Due to the large size of the dataset, we filter it down to a specific 'Township-Range' for a manageable and focused analysis.



In [7]:
location_df['Township-Range'].value_counts()

T20S-R20E    267
T32S-R12W    231
T31S-R1W     197
T14S-R32W    160
T11S-R17W    160
            ... 
T13S-R10W      1
T13S-R9W       1
T12S-R41W      1
T12S-R40W      1
T15S-R39W      1
Name: Township-Range, Length: 1618, dtype: int64

In [8]:
tr_mask_value = location_df['Township-Range'].value_counts().idxmax()
tr_mask_value

'T20S-R20E'

In [9]:
mask = las_file_df['Township-Range'] == tr_mask_value

In [10]:
target_df = las_file_df[mask]

## Step 6: Downloading the filtered data

We define a function to download a ZIP file from a specified URL and extract it into a specified location.

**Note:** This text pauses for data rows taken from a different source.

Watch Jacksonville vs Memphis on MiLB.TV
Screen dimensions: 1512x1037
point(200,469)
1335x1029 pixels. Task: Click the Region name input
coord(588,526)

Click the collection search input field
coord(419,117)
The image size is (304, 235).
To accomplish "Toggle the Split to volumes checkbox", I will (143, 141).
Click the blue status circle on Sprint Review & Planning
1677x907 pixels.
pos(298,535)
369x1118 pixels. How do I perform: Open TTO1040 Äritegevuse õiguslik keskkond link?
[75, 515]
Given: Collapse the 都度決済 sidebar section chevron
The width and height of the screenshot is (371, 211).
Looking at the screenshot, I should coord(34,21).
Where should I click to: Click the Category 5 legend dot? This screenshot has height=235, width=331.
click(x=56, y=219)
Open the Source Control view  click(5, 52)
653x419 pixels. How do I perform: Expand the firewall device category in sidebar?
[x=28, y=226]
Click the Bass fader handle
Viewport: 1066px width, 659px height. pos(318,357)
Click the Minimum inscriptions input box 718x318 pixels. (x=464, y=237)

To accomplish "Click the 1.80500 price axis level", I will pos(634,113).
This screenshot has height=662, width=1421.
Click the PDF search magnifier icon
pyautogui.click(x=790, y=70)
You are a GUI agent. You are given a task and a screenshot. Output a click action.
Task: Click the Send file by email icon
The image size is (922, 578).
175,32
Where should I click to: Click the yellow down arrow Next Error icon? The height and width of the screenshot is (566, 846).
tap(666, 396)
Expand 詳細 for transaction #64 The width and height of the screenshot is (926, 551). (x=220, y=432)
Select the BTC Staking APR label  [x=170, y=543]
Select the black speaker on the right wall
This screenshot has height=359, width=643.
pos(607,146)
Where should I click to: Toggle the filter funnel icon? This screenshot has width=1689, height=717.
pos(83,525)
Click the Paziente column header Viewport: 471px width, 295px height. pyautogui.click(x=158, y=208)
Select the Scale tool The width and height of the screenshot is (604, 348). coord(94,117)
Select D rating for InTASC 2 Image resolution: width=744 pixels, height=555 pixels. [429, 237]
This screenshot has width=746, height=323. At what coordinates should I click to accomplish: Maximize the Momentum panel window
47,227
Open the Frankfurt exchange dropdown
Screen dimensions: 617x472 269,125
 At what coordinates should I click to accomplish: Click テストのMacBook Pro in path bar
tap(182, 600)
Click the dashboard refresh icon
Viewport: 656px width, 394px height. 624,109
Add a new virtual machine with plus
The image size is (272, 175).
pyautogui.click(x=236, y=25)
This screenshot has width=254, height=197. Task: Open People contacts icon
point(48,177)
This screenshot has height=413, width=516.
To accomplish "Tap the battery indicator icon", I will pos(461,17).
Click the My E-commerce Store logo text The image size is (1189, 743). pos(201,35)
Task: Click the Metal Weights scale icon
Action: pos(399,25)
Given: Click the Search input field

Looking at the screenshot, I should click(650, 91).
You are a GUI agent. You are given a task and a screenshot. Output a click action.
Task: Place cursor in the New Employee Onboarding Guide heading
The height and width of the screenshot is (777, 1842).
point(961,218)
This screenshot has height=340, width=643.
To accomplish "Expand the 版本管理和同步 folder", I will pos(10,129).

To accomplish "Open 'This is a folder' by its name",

If the redownload flag is set to True, we loop through each row of the filtered DataFrame, construct the URL and filename for the ZIP file, and then download and extract it.

In [11]:
def get_zip(url, filename):
    response = requests.get(url) 
    zip_file = io.BytesIO(response.content)

    with zipfile.ZipFile(zip_file) as z:
        z.extractall(filename)

In [12]:
if redownload:
    for idx, row in target_df.iterrows():
        folder = row.KGS_ID
        url = row.URL
        zip_num = url.split('/')[-1].strip('.zip')
        filename = f'logs/{folder}/{zip_num}/'
        get_zip(url, filename)


This is the end of Part 1 of our walkthrough, where we load, normalize and filter the data. 

In subsequent parts, we will continue with depth adjustment, splicing, and outputting the logs in a format ready for geological workstation software.